Estaban en el
campo cuando apareció aquel chico que caminaba buscando a Dios. Un Peón se lo
acercó al Patrón. El chico tenía ojos negros y moretones en todo el cuerpo. Lo
adoptaron, lo bañaron y le dieron de comer.
—Parece que soy
un chico de diez años, pero la verdá tengo cinco. Mis Padres me abandonaron,
fue mejor, estaba cansado que se descargaban conmigo. Con las manos, con la
hebilla del cinturón, me dejaban sin comer, a lo mejor se olvidaban. Yo estaba
anémico y aunque hubiera querido crecer, no podía.
La familia quedó
sorprendida por aquel relato tan cruel. Le pidieron que se quedara, le
brindaron techo y comida. Un cuarto alegre con edredones que él conocía por vez
primera.
Por siete días,
llegaron los cinco sobrinos del Patrón.
—Vas a poder
jugar con ellos, así lo pasarás mejor que con los grandes.
El chico los
esperaba con ansiedad, amigos nunca tuvo.
Lo rechazaron ni
bien lo conocieron. Si él se acercaba, los chicos huían. Le tiraban coquitos de
arriba de los árboles, pedazos de migas mojadas, le metían el dedo en la sopa.

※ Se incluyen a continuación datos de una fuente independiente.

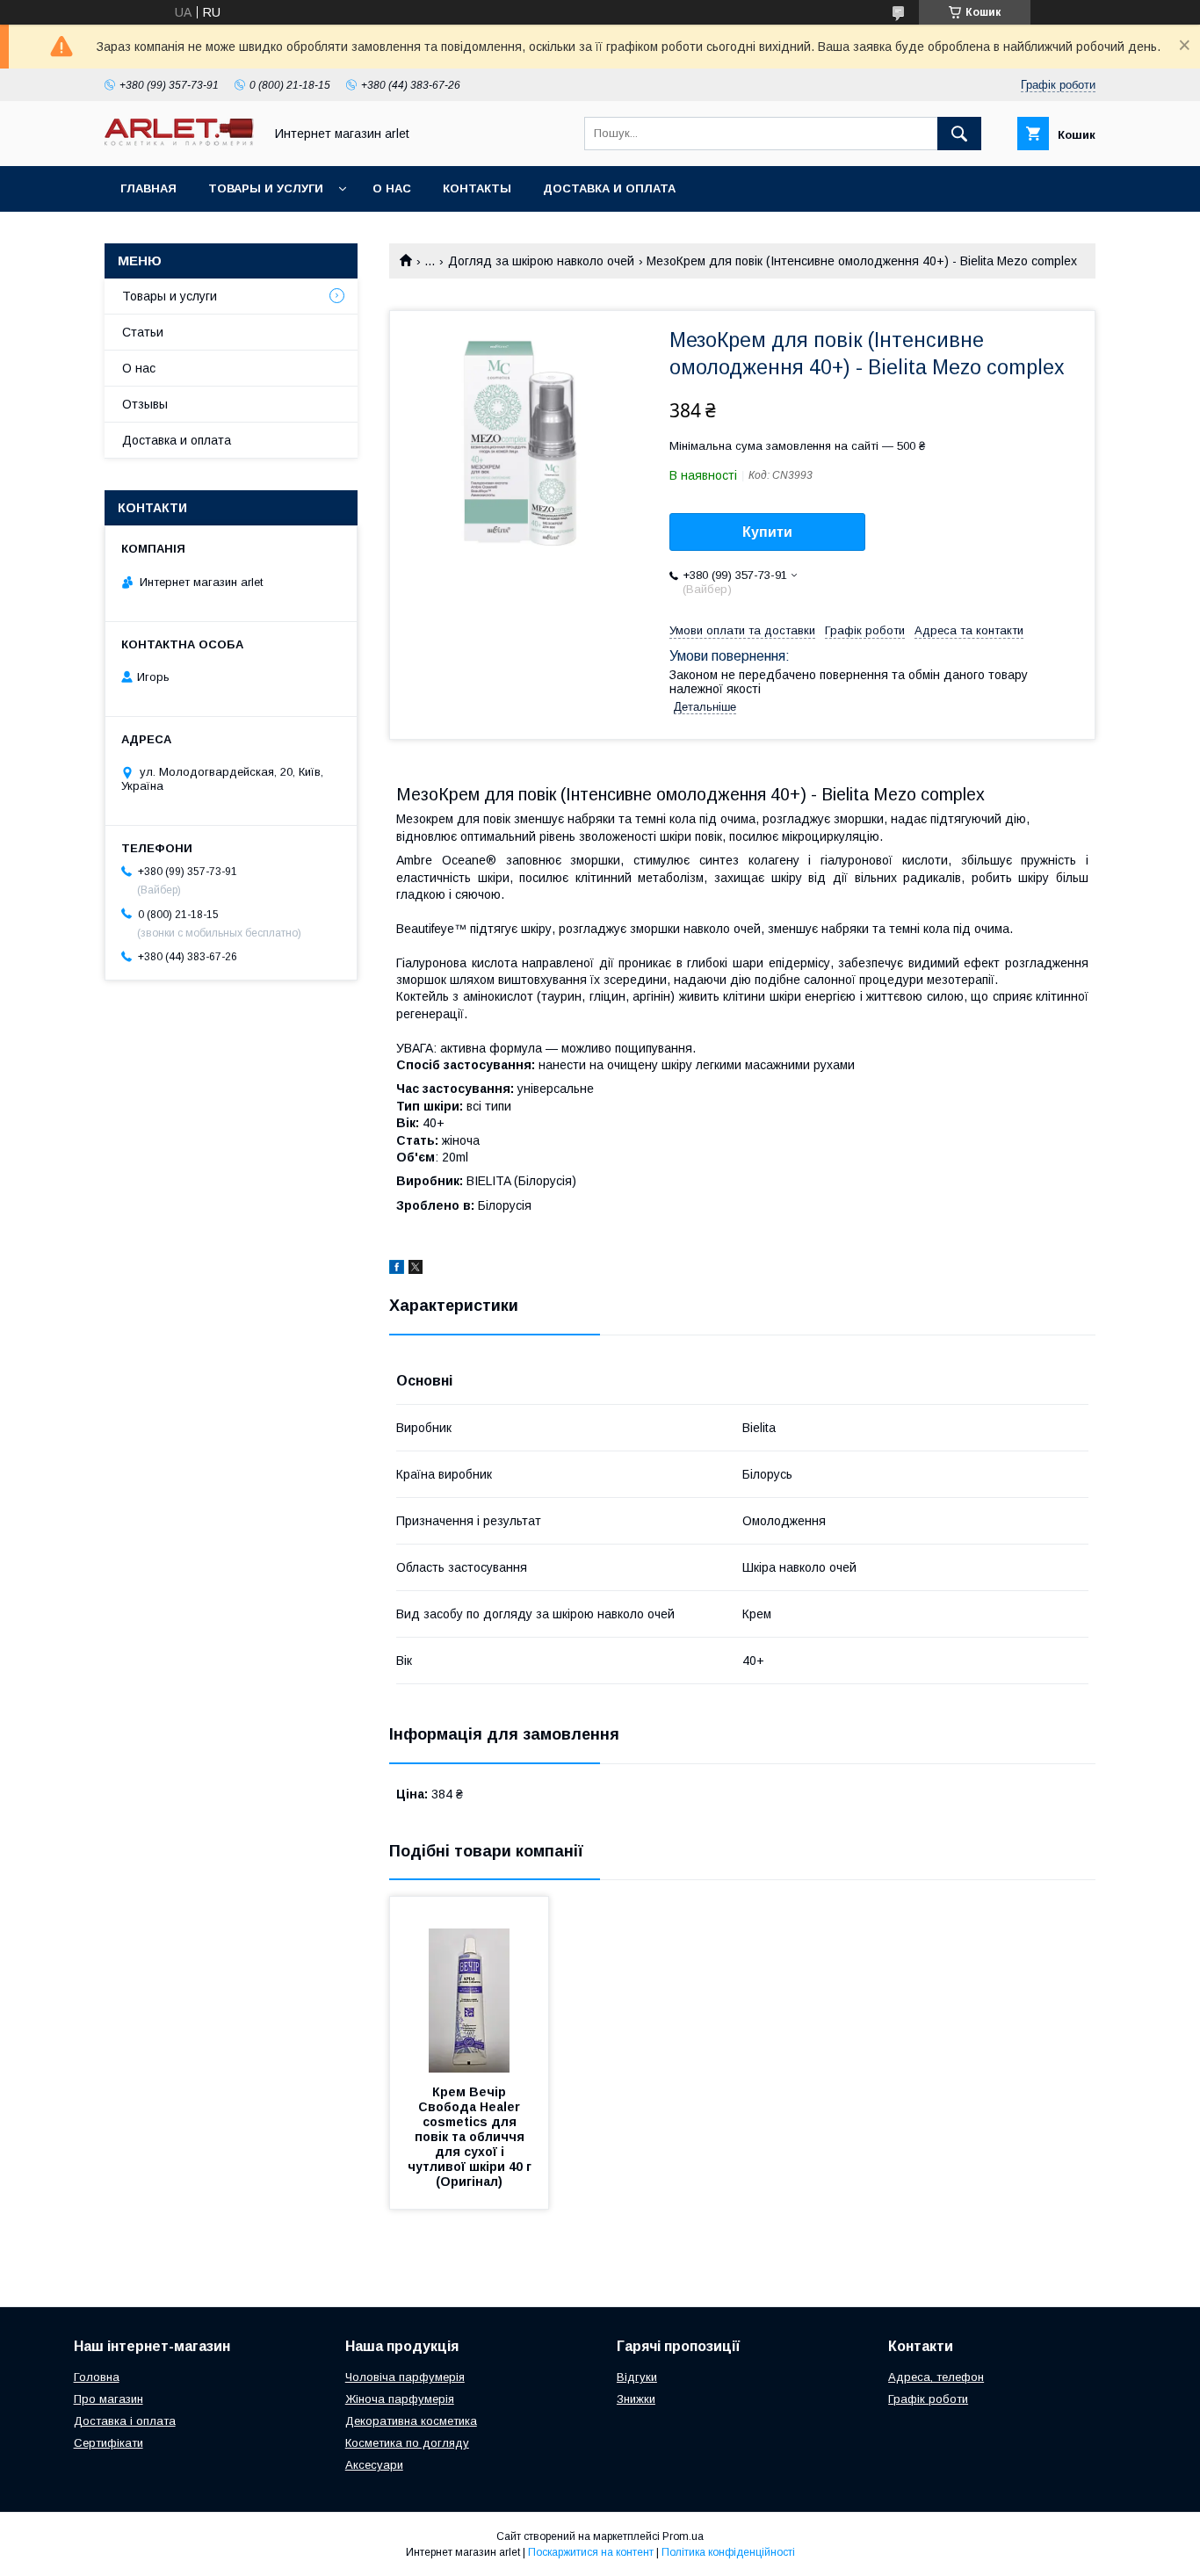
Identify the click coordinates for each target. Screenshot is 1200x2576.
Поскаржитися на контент (591, 2552)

Fue una tortura más en su vida. Volvieron a la ciudad. Los llevó el Patrón con
su Esposa.
—Pasaremos unos
días con parientes, te podés arreglar solito. Hay una Señora que es una
cocinera excelente, ella te dará los almuerzos y las limpiezas que hicieran
falta. Ya le dijimos que te tratara a cuerpo de Rey.
La Señora
prestaba los servicios convenidos. Menos hablar.
—Los Patrones no
vuelven hasta el verano que viene. Ellos me dijeron que estabas acostumbrado a
vivir solito.
Le gustó la
idea, comenzó a limpiar la casa y comer del huerto. Buscó el lugar donde estaba
la caja fuerte, logró abrirla y sustrajo todo el contenido.
Hizo un pozo
alejado y lo que robó quedó allí. Luego el verano y los Patrones que no
retornaban, lo hacían lagrimear. Al atardecer lloraba todo, su pasado que no
quería olvidar y su presente abandonado.
Una noche de
estrella y luciérnagas escuchó el ruido de un motor. Aparecieron los dueños. El
Patrón entró a su dormitorio, durmió como un ángel. La señora lo arropó.
Habían tenido
una infinidad de problemas que los pudieron solucionar. Tendrían que vivir en
la pobreza. No querían que el chico supiera. Por la mañana se abrazaron y se besaron,
la Mujer le dijo:
—¡Hijo mío,
cuánto te extrañamos!
A las dos horas,
el Patrón gritaba:
—¡Nos robaron
todo el dinero y no sabemos quién!
Le preguntaron
al chiquito:
—Yo no sé nada,
pero la mujer que se ocupaba de la casa, llevaba una bolsa grande. No quiero
acusar sin pruebas, a lo mejor piensan que fui yo.
—Para nada, si
apenas sos un niño chico y bueno.
Esa misma noche,
el chico fue al pocito, donde había escondido el dinero que robó. Montó un
caballo brioso y anduvo al trote. De pronto se detuvo y miró la casa, cuando
sintió la primera lágrima asomando, se frotó los ojos con el puño.